UNCCA operates as a company incorporated by guarantee, with a not-for-profit constitution. The voting members of UNCCA are called UNCCA Fellows, in recognition of their contribution to the work of UNCITRAL and UNCCA.  The UNCCCA Fellows elect a board of directors of 12, which provides a diverse representation of academics and practitioners from within Australia.

Each month the directors meet by telephone in Committee session to progress the day-to-day work of UNCCA. The agenda for these meetings reflects the broad scope of UNCITRAL’s activities, including working group participation, adoption of texts, and participation in events organized by UNCITRAL’s Regional Centre for Asia and the Pacific.

Each year, UNCCA’s key event is our annual UNCITRAL Seminar in Canberra. This is a one-day seminar held in May, in conjunction with the Attorney-General’s Department and the RCAP.  As an invitation-only event, the aim of the Seminar is to provide a forum for mutual exchange between UNCCA Fellows and government officials about items of current interest in relation to UNCITRAL.

In addition, UNCCA has established this website to function as our primary and on-going means of communicating information about the work of UNCITRAL and UNCCA to interested parties in Australia. In addition we also seek to organize seminars and other events in the capital cities that are more accessible to a broader group of our friends and supporters.

We are very keen to encourage interested lawyers, academics and students to joint UNCCA as associate members to learn more about our work and events, and hopefully progress to the rank of UNCCA Fellow by attending a Working Group meeting, or other equivalent events organized by the RCAP.
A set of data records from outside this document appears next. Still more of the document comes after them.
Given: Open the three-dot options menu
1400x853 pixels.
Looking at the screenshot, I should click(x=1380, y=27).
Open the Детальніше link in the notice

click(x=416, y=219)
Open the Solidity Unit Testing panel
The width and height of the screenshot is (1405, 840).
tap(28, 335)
Associate members are more than welcome to participate in the work of one of our Expert Advisory Committees (EACs). These Committees are primarily composed of lawyers and academics with  specialist expertise or interest in one of the areas of UNCITRAL’s work. The principal role of the EACs is to prepare for upcoming Working Group meetings, but they have a wider role to play in relation to any other matter of relevance to their specialist area.